### PAGE EXTRACT
/ko_gekko

Kogekko is a simple Python utility to retrieve html pages and ran some analises on them

Primary LanguagePythonMIT LicenseMIT

KoGekko

KoGekko is a simple Python utility to retrieve html pages and ran some analises on them.

KoGekko is designed to be a library providing the functionalities for data retrieval plus a CLI for interaction. This allows the user of the library to use it through other means, if necessary (e.g. testing, custom GUI)

Libraries Used

  • loguru: Simplified logging system
  • lxml: XML parsing engine for requests-html
  • platformdirs: OS abstraction layer for user folder paths retrieval
  • pywebcopy: Library to demonstrate the possible future operation for local dump of web-page assets
  • requests: The classic network requests library
  • requests-html: Specialized version of requests written by the same team

Usage instructions

The application can be used directly by installing the dependencies provided in the file Pipfile and then call the application directly:

    $ python src/main.py -h

However it's recommended to use a venv manager to avoid polluting your system with extraneous dependencies, e.g. pipenv:

    $ pipenv install
    $ pipenv run python src/main.py -h

Additionally the application is shipped with a Docker compose definition, allowing the user to run it without installing anything on the host machine. For this a launcher script has been provided in order to simplify the user experience:

    $ ./ko_gekko.sh -h

If docker is run on Windows, it's enough to run the container directly as there are no issues with permissions:

    $ docker compose run --rm ko_gekko pipenv run python src/main.py -h

The image uses two permanent volumes to keep logs and the database of last timestamp of website fetch, plus one bind for runtime data sharing between container and host.

### SOURCE DATA
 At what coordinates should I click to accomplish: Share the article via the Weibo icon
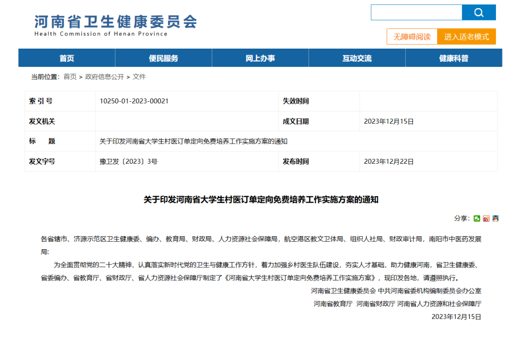[x=486, y=218]

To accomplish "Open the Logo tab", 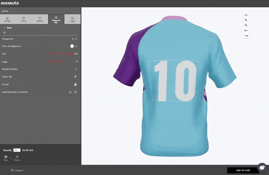I will [72, 19].
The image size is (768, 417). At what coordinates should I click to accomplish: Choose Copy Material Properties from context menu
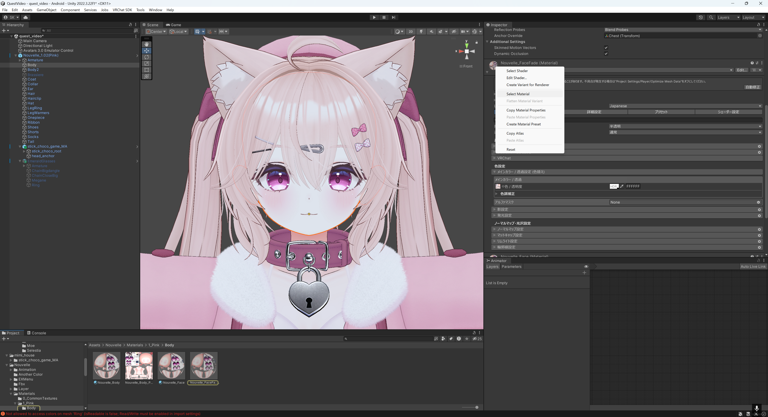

### WORK TO DO
Please copy out the KoGekko page above in full, word for word.

### EXERCISE OUTPUT
/ko_gekko

Kogekko is a simple Python utility to retrieve html pages and ran some analises on them

Primary LanguagePythonMIT LicenseMIT

KoGekko

KoGekko is a simple Python utility to retrieve html pages and ran some analises on them.

KoGekko is designed to be a library providing the functionalities for data retrieval plus a CLI for interaction. This allows the user of the library to use it through other means, if necessary (e.g. testing, custom GUI)

Libraries Used

  • loguru: Simplified logging system
  • lxml: XML parsing engine for requests-html
  • platformdirs: OS abstraction layer for user folder paths retrieval
  • pywebcopy: Library to demonstrate the possible future operation for local dump of web-page assets
  • requests: The classic network requests library
  • requests-html: Specialized version of requests written by the same team

Usage instructions

The application can be used directly by installing the dependencies provided in the file Pipfile and then call the application directly:

    $ python src/main.py -h

However it's recommended to use a venv manager to avoid polluting your system with extraneous dependencies, e.g. pipenv:

    $ pipenv install
    $ pipenv run python src/main.py -h

Additionally the application is shipped with a Docker compose definition, allowing the user to run it without installing anything on the host machine. For this a launcher script has been provided in order to simplify the user experience:

    $ ./ko_gekko.sh -h

If docker is run on Windows, it's enough to run the container directly as there are no issues with permissions:

    $ docker compose run --rm ko_gekko pipenv run python src/main.py -h

The image uses two permanent volumes to keep logs and the database of last timestamp of website fetch, plus one bind for runtime data sharing between container and host.